Cependant l’intérêt pour le thème traité a été souvent évoqué avec
un malaise à la lecture ou à l’inverse une jubilation pour
d’autres. Unité de lieu et de thème mais que le lecteur est
invité à découvrir lui-même, les clés ne lui étant
pas révélées.
L’auteur, Hugo Claus, se revendique « flamingant francophone »,
ce qui est une apparente contradiction quand on connaît l’hostilité entre
flamands(de langue néerlandaise) et francophones. Libertaire, il a toujours
clamé son credo « Ni maître, ni Dieu ». Et dernier pied
de nez à la Belgique catholique, il a tiré sa révérence,
début 2008 en se donnant la mort par euthanasie. Il a écrit ce
livre pour ses fils, en témoignage de son enfance et de son adolescence(années
30 à 45) , pour leur décrire le milieu provincial dans lequel il
avait été élevé.
Et s’il se met en scène sous les traits de Louis, il ne s’épargne
pas, se donnant un rôle de manipulateur, à l’intelligence
aiguë qui le fait émerger de ce monde trouillard, médiocre
et hypocrite. Il y est à bonne école :son père, un pusillanime
qui retrouve le confort dans la nourriture, sa mère, une jolie paysanne
qui use de son charme auprès de l’occupant allemand.
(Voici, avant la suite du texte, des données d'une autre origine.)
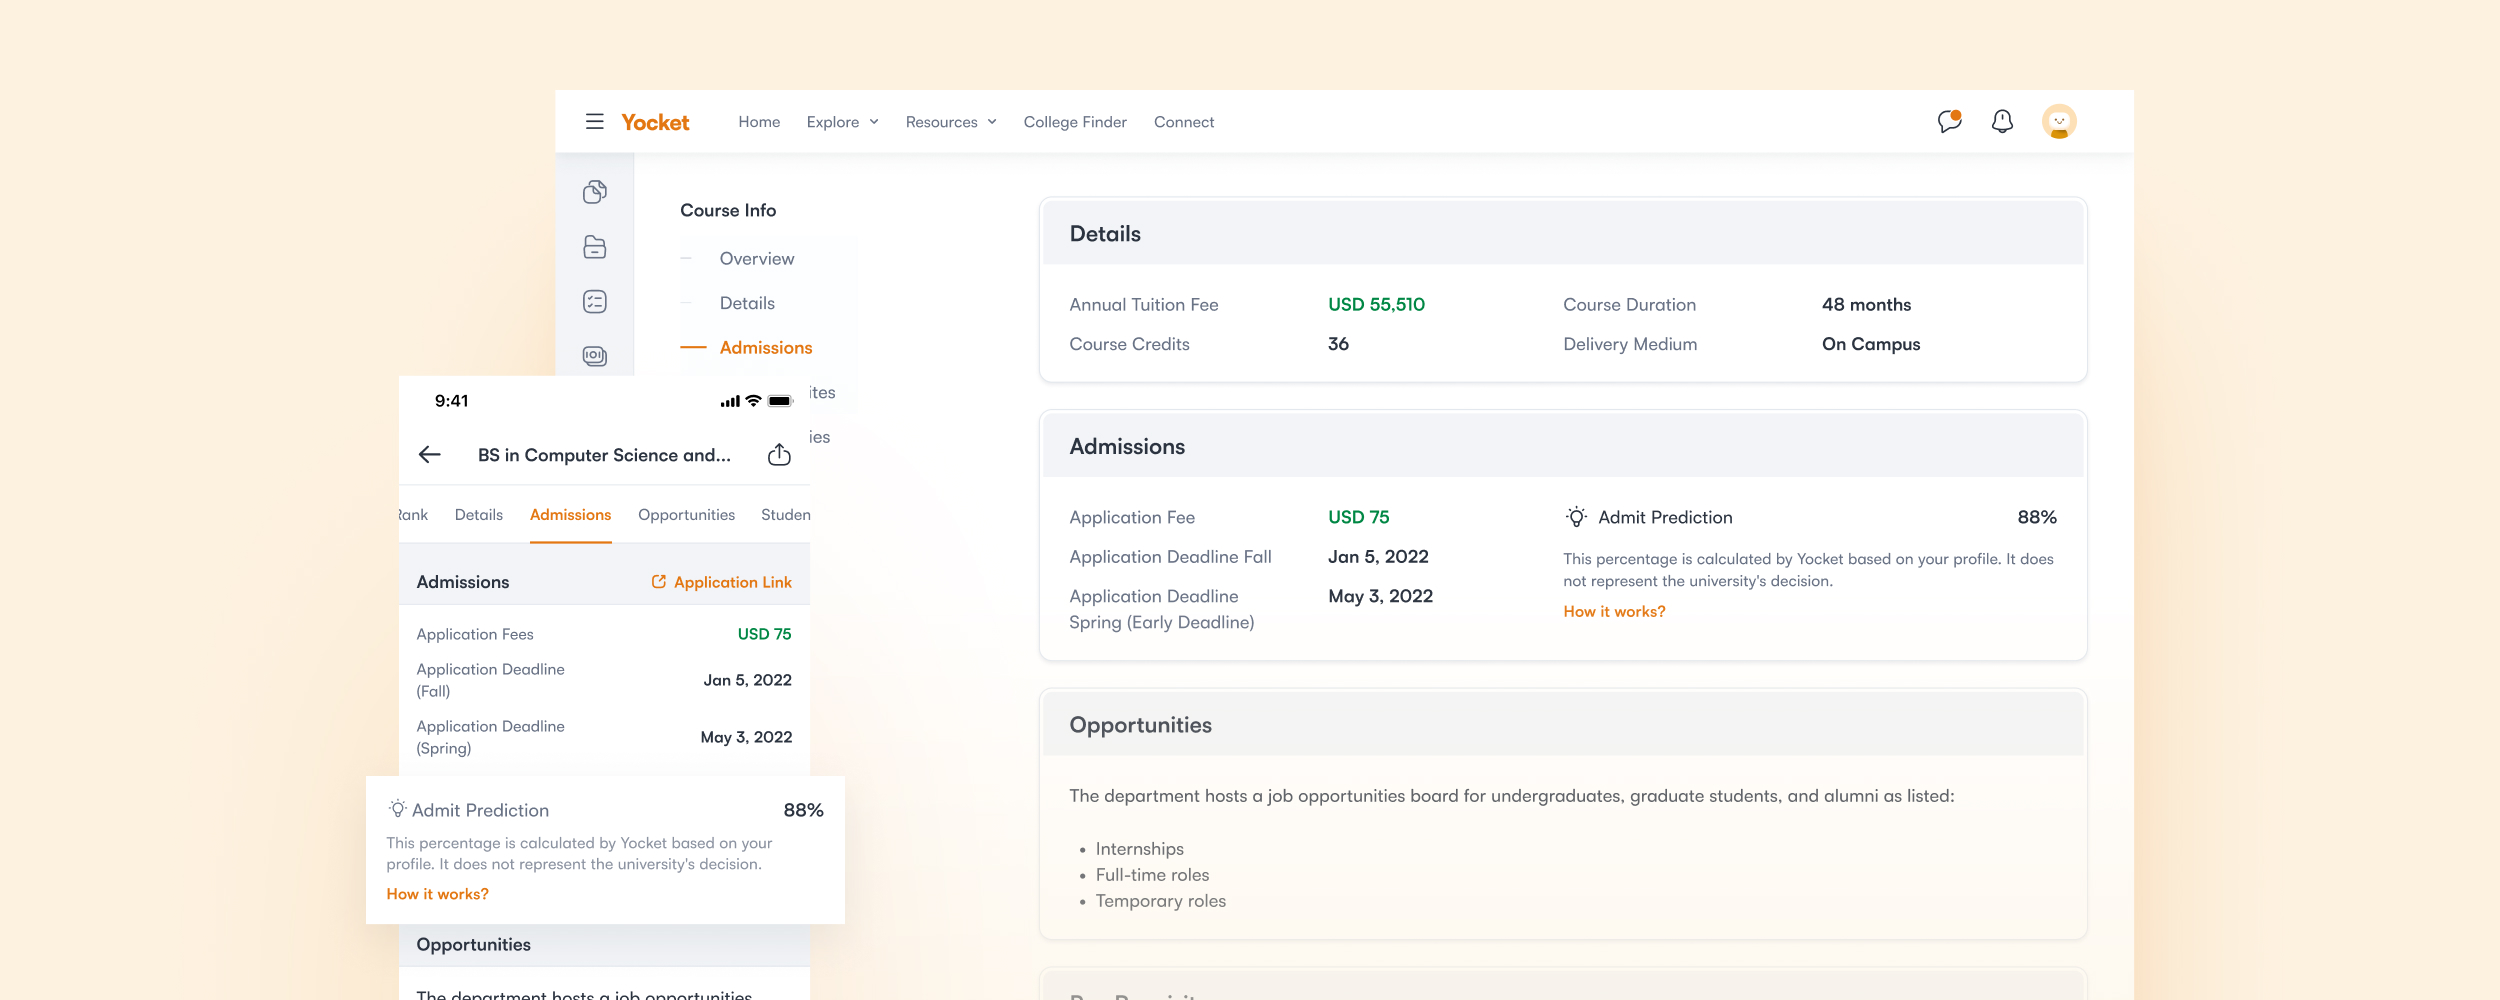
Task: Open College Finder from navbar
Action: pos(1075,122)
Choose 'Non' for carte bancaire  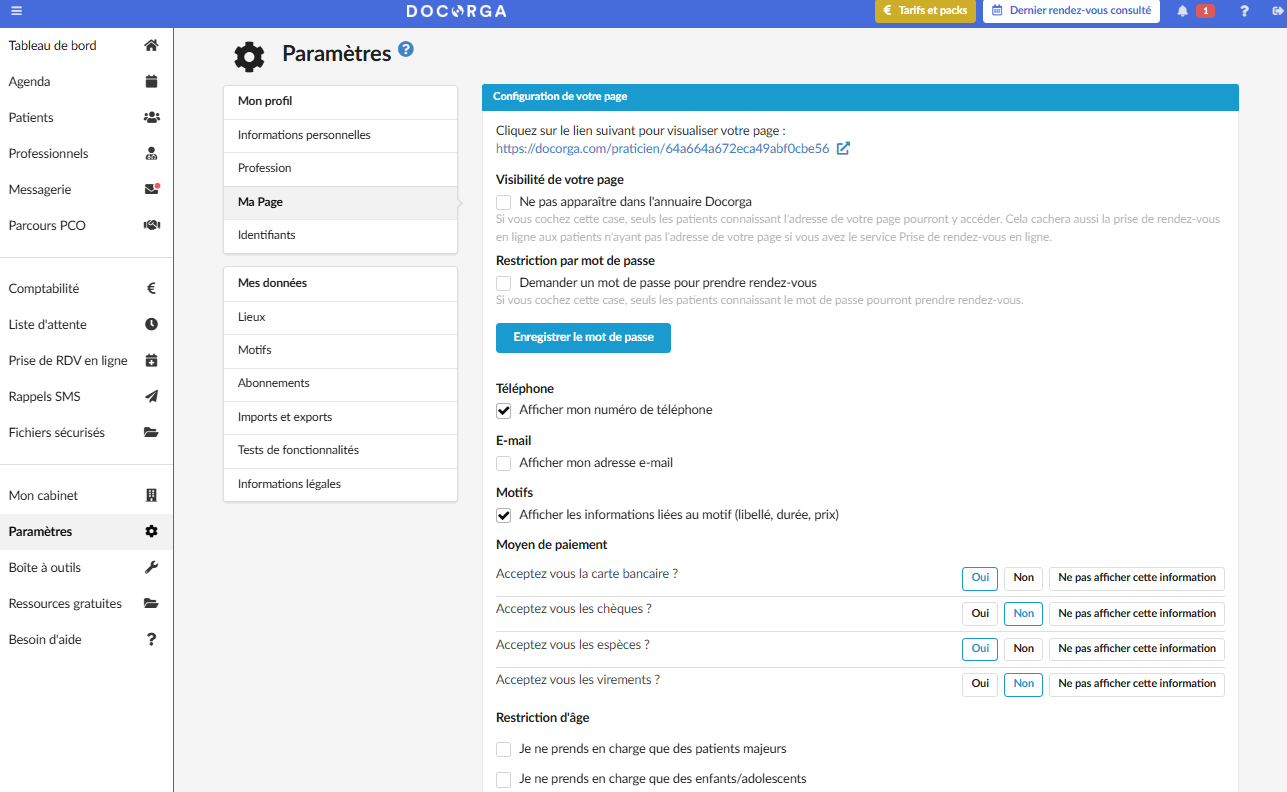click(x=1023, y=578)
Ses maîtres
religieux ne sont guère des exemples à suivre hormis « Le
caillou » rare jésuite à avoir un peu d’humanité.
Louis navigue au sein de sa nombreuse famille (grands parents, tantes, oncles
déjantés) certaines scènes y sont crues et parfois hilarantes.
Marc, notre belge du CERCLE nous a décodé certains aspects du livre
: La Belgique est un pays artificiel où flamands et wallons ont toujours
eu du mal à cohabiter : aux wallons, la richesse et les classes dominantes,
les flamands, paysans ignares représentant le petit peuple. C’était
dans les années 1930-45. La situation s’est ensuite inversée
et les conflits ne sont toujours pas réglés. Ce livre ose aborder
des sujets tabous : la connivence flamands-allemands pendant la dernière
guerre.
On pense à Bazin, Mauriac, avec un humour caustique en plus. De longs
chapitres consacrés au pensionnat chez les bonnes sœurs et les jésuites
a renvoyé aux souvenirs personnels de certains membres du Cercle et ont été largement
commentés. Le choix de Louis pour les jeunesses hitlériennes, a
aussi suscité pas mal d’interrogations.
Au final un livre majeur de la littérature flamande, à découvrir
absolument même si c’est dans la douleur.